Von der Verlegung des Geschehens auf den Mars nahmen die Drehbuchautoren Kurt Wimmer («Salt», «Equilibrium») und Mark Bomback («Unstoppable», «Stirb langsam 4.0») Abstand. Nun geht es mittels eines irrsinnig schnellen Riesenaufzugs namens „The Fall“ von der übrig gebliebenen Föderation Großbritanniens einmal quer durch den Erdkern in die Kolonie. Was zunächst wie eine Fahrt mit einer Vergnügungsparkattraktion anmutet, stellt sich durch die umkehrende Schwerkraft als besonderer Kniff für weitere Action heraus. Die Neuauflage punktet so mit eigenen Ideen und einem grandiosen Setdesign. In Sachen Spezialeffekte hat sich in zwei Jahrzenten merklich etwas getan – und das demonstriert Wisemans Film in voller Bandbreite. Als Kontrast zu den heruntergekommenen und verwahrlosten Städten kreieren die Filmemacher ein futuristisches und technologisch abgefahrenes Stadtbild (Hover Cars!), was die schon durch die Geschichte hervorgerufene Kritik an der ungleichen Schichtenverteilung (Reiche leben abgeschottet im Wohlstand, die Armen siechen dahin) deutlich unterstreicht.

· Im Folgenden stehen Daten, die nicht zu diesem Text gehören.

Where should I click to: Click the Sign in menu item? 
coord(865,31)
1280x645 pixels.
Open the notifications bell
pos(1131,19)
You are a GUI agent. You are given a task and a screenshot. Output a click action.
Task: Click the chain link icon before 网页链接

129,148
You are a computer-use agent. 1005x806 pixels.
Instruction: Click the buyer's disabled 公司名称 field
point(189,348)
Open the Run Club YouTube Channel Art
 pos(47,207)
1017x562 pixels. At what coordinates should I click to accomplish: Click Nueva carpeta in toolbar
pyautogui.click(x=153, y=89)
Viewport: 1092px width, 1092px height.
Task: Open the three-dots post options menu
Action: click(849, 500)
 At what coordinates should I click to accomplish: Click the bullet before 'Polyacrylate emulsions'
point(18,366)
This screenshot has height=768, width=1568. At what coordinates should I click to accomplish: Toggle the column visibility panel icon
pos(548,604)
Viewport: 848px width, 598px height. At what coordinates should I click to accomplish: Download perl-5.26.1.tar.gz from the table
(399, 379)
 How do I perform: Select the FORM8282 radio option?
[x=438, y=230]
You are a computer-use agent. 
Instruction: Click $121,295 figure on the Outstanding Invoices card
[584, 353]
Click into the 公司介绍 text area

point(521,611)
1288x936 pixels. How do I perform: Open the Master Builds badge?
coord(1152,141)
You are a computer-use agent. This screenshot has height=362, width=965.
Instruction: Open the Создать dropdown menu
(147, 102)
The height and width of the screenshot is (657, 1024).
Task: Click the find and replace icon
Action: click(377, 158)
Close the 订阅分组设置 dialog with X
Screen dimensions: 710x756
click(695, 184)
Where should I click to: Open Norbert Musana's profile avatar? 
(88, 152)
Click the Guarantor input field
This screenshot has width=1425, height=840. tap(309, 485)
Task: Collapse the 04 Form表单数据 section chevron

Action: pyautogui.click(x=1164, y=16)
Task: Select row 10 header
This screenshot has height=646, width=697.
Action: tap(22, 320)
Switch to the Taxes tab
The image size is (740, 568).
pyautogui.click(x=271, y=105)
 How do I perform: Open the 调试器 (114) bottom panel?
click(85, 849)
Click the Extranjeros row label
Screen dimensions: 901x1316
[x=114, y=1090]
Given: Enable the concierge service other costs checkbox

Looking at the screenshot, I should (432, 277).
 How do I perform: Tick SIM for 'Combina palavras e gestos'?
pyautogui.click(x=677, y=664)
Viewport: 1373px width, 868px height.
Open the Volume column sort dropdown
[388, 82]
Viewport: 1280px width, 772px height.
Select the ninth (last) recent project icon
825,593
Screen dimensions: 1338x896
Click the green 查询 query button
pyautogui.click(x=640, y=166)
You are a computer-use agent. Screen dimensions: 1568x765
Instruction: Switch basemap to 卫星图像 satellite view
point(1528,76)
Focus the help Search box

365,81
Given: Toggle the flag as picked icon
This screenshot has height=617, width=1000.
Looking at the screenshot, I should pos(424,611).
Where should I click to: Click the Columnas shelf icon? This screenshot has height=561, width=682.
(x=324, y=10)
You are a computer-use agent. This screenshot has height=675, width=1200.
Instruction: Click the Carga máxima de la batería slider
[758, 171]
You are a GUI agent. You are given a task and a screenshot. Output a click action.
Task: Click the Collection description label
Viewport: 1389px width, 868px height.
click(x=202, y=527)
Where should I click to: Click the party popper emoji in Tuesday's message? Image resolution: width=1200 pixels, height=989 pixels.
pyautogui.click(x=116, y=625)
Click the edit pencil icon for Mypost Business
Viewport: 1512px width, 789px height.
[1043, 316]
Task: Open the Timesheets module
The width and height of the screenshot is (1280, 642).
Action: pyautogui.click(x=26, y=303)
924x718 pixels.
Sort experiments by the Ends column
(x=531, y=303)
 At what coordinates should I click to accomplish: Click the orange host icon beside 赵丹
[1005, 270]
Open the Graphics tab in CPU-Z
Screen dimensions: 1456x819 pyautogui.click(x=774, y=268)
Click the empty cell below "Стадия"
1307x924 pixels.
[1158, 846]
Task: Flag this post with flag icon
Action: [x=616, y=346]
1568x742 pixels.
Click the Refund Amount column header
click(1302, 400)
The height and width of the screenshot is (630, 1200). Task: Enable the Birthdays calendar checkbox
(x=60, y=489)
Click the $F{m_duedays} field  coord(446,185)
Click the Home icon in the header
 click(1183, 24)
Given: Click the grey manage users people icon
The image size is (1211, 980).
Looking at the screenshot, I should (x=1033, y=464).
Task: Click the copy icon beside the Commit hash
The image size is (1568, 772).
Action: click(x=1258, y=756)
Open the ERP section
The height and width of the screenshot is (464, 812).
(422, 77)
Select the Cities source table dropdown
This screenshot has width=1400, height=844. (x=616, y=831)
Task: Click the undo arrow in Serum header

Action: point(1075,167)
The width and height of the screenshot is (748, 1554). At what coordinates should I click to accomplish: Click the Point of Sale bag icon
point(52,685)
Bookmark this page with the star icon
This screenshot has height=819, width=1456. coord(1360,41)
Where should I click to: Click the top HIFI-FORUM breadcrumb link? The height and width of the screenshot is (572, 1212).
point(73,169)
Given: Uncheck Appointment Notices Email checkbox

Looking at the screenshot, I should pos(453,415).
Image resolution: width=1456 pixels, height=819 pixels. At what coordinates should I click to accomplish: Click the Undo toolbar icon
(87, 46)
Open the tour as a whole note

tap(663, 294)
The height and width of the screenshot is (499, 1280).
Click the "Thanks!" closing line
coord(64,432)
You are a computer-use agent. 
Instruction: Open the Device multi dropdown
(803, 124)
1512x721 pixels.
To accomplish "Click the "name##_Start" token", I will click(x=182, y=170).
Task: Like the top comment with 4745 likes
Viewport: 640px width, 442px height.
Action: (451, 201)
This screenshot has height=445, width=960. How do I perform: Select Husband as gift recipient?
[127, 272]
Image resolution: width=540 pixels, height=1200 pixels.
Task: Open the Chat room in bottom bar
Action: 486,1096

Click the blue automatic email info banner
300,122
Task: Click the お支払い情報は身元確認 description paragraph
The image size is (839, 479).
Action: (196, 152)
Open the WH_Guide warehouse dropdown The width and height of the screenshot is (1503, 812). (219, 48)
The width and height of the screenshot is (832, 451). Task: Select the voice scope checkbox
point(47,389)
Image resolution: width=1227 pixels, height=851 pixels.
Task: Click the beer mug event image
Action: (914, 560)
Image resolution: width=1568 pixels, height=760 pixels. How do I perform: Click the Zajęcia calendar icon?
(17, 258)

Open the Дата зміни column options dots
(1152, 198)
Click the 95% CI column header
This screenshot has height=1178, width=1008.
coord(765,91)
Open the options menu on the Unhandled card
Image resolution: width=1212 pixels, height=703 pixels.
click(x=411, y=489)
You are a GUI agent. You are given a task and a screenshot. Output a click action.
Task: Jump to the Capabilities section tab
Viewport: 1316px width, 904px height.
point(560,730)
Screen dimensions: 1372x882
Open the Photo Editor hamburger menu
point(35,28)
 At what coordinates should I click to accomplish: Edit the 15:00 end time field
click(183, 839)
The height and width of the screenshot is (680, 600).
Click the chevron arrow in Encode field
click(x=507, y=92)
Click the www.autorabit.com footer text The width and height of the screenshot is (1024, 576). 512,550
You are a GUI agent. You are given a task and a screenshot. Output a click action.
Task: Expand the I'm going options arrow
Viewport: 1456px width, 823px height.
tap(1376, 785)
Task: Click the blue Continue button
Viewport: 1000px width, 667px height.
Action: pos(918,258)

Obgleich der offensichtlichen Aussage bewegt sich die Handlung über zwei Stunden auf einem recht flachen Niveau. Das Augenmerk liegt eindeutig auf den Actionsequenzen, wenngleich die Frage nach Realität und Illusion beleuchtet, aber nicht immer konsequent ausgeführt wird. Hier hat eindeutig Verhoevens Umsetzung die Nase vorn, die vor allem mit dem Schluss weitere Fragen aufwarf. Im Gegenzug schafft Wiseman die bunten Bilder seines Vorreiters ab und entwirft eine wesentlich düstere und kältere Atmosphäre.

Trotz einer Freigabe ab 12 Jahren präsentiert sich die neue Variante von «Total Recall» als kurzweiliges und finsteres Science-Fiction-Actionspektakel, das mehr Eigenständigkeit beweist als zuvor angenommen und somit auch für Freunde des Films von 1990 interessant sein könnte. Wiseman setzt die klasse Ausstattung und gelungenen Effekte solide in Szene, ohne bahnbrechend zu sein. Leider kann das Drehbuch mit dem rasanten Erzähltempo nicht ganz mithalten.

«Total Recall» startet am 23. August in den deutschen Kinos.